• [EXERCISE OBJECTIVE]: Return each of the following records line for line, with no changes.

***** TASK MATERIAL

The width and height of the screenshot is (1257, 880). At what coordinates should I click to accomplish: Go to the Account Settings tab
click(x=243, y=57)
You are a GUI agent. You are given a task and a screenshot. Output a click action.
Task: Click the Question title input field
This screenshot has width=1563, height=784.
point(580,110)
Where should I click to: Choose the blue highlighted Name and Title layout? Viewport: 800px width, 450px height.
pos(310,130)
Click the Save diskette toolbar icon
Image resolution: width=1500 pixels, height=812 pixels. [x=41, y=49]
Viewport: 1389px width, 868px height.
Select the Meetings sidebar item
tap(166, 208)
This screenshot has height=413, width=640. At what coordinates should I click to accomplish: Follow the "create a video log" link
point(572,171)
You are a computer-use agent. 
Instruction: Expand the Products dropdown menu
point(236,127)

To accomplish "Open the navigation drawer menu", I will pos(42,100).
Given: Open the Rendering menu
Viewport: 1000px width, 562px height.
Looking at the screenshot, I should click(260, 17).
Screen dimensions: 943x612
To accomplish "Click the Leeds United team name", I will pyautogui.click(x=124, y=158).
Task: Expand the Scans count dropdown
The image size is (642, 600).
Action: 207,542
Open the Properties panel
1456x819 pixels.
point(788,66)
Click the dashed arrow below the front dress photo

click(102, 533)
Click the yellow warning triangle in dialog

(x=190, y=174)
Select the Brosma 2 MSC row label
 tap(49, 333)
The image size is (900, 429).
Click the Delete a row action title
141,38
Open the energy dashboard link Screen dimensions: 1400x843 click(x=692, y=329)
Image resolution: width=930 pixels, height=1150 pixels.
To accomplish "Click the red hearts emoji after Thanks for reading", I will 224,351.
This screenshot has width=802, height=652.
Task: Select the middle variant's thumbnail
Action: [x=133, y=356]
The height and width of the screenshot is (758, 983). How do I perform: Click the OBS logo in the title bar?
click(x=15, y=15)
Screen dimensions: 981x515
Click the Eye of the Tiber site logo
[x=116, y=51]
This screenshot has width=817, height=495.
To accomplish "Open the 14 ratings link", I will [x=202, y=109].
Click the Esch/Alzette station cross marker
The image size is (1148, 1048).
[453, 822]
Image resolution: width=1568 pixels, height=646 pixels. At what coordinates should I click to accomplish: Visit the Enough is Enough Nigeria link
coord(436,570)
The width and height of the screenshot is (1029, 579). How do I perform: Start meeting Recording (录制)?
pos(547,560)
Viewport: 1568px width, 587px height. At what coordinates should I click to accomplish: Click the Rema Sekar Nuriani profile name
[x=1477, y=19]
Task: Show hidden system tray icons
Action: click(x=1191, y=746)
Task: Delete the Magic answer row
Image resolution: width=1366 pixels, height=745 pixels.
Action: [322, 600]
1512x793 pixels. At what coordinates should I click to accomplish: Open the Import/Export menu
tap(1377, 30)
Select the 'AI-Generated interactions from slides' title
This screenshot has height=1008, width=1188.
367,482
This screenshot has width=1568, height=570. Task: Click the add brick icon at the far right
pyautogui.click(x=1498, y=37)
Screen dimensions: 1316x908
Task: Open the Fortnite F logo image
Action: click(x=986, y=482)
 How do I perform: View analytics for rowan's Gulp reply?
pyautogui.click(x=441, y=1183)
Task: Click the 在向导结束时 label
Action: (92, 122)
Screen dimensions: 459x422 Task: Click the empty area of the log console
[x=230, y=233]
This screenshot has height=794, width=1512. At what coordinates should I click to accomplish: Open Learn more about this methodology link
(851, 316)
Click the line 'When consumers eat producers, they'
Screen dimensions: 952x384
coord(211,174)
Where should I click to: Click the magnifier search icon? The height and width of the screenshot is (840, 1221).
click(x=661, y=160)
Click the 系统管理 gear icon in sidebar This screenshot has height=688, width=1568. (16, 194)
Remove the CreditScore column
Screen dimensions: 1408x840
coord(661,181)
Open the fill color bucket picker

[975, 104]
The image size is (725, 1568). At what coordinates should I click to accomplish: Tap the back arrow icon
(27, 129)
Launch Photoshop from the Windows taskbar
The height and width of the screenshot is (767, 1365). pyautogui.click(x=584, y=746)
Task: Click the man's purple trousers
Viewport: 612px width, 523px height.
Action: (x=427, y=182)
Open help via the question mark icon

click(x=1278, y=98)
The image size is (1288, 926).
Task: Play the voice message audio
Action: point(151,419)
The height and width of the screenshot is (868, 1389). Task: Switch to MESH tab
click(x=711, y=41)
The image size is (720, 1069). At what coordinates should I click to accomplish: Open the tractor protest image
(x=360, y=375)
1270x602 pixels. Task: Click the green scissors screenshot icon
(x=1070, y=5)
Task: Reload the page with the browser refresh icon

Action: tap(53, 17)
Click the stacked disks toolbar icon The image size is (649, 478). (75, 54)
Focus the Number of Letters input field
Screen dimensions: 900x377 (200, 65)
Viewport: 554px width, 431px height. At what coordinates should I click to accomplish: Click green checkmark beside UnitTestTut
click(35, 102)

**********

• [REPLY TO THE TASK]:
The width and height of the screenshot is (1257, 880). At what coordinates should I click to accomplish: Go to the Account Settings tab
click(x=243, y=57)
You are a GUI agent. You are given a task and a screenshot. Output a click action.
Task: Click the Question title input field
This screenshot has width=1563, height=784.
point(580,110)
Where should I click to: Choose the blue highlighted Name and Title layout? Viewport: 800px width, 450px height.
pos(310,130)
Click the Save diskette toolbar icon
Image resolution: width=1500 pixels, height=812 pixels. [x=41, y=49]
Viewport: 1389px width, 868px height.
Select the Meetings sidebar item
tap(166, 208)
This screenshot has height=413, width=640. At what coordinates should I click to accomplish: Follow the "create a video log" link
point(572,171)
You are a computer-use agent. 
Instruction: Expand the Products dropdown menu
point(236,127)

To accomplish "Open the navigation drawer menu", I will pos(42,100).
Given: Open the Rendering menu
Viewport: 1000px width, 562px height.
Looking at the screenshot, I should click(260, 17).
Screen dimensions: 943x612
To accomplish "Click the Leeds United team name", I will pyautogui.click(x=124, y=158).
Task: Expand the Scans count dropdown
The image size is (642, 600).
Action: 207,542
Open the Properties panel
1456x819 pixels.
point(788,66)
Click the dashed arrow below the front dress photo

click(102, 533)
Click the yellow warning triangle in dialog

(x=190, y=174)
Select the Brosma 2 MSC row label
 tap(49, 333)
The image size is (900, 429).
Click the Delete a row action title
141,38
Open the energy dashboard link Screen dimensions: 1400x843 click(x=692, y=329)
Image resolution: width=930 pixels, height=1150 pixels.
To accomplish "Click the red hearts emoji after Thanks for reading", I will 224,351.
This screenshot has width=802, height=652.
Task: Select the middle variant's thumbnail
Action: [x=133, y=356]
The height and width of the screenshot is (758, 983). How do I perform: Click the OBS logo in the title bar?
click(x=15, y=15)
Screen dimensions: 981x515
Click the Eye of the Tiber site logo
[x=116, y=51]
This screenshot has width=817, height=495.
To accomplish "Open the 14 ratings link", I will [x=202, y=109].
Click the Esch/Alzette station cross marker
The image size is (1148, 1048).
[453, 822]
Image resolution: width=1568 pixels, height=646 pixels. At what coordinates should I click to accomplish: Visit the Enough is Enough Nigeria link
coord(436,570)
The width and height of the screenshot is (1029, 579). How do I perform: Start meeting Recording (录制)?
pos(547,560)
Viewport: 1568px width, 587px height. At what coordinates should I click to accomplish: Click the Rema Sekar Nuriani profile name
[x=1477, y=19]
Task: Show hidden system tray icons
Action: click(x=1191, y=746)
Task: Delete the Magic answer row
Image resolution: width=1366 pixels, height=745 pixels.
Action: [322, 600]
1512x793 pixels. At what coordinates should I click to accomplish: Open the Import/Export menu
tap(1377, 30)
Select the 'AI-Generated interactions from slides' title
This screenshot has height=1008, width=1188.
367,482
This screenshot has width=1568, height=570. Task: Click the add brick icon at the far right
pyautogui.click(x=1498, y=37)
Screen dimensions: 1316x908
Task: Open the Fortnite F logo image
Action: click(x=986, y=482)
 How do I perform: View analytics for rowan's Gulp reply?
pyautogui.click(x=441, y=1183)
Task: Click the 在向导结束时 label
Action: (92, 122)
Screen dimensions: 459x422 Task: Click the empty area of the log console
[x=230, y=233]
This screenshot has height=794, width=1512. At what coordinates should I click to accomplish: Open Learn more about this methodology link
(851, 316)
Click the line 'When consumers eat producers, they'
Screen dimensions: 952x384
coord(211,174)
Where should I click to: Click the magnifier search icon? The height and width of the screenshot is (840, 1221).
click(x=661, y=160)
Click the 系统管理 gear icon in sidebar This screenshot has height=688, width=1568. (16, 194)
Remove the CreditScore column
Screen dimensions: 1408x840
coord(661,181)
Open the fill color bucket picker

[975, 104]
The image size is (725, 1568). At what coordinates should I click to accomplish: Tap the back arrow icon
(27, 129)
Launch Photoshop from the Windows taskbar
The height and width of the screenshot is (767, 1365). pyautogui.click(x=584, y=746)
Task: Click the man's purple trousers
Viewport: 612px width, 523px height.
Action: (x=427, y=182)
Open help via the question mark icon

click(x=1278, y=98)
The image size is (1288, 926).
Task: Play the voice message audio
Action: point(151,419)
The height and width of the screenshot is (868, 1389). Task: Switch to MESH tab
click(x=711, y=41)
The image size is (720, 1069). At what coordinates should I click to accomplish: Open the tractor protest image
(x=360, y=375)
1270x602 pixels. Task: Click the green scissors screenshot icon
(x=1070, y=5)
Task: Reload the page with the browser refresh icon

Action: tap(53, 17)
Click the stacked disks toolbar icon The image size is (649, 478). (75, 54)
Focus the Number of Letters input field
Screen dimensions: 900x377 (200, 65)
Viewport: 554px width, 431px height. At what coordinates should I click to accomplish: Click green checkmark beside UnitTestTut
click(35, 102)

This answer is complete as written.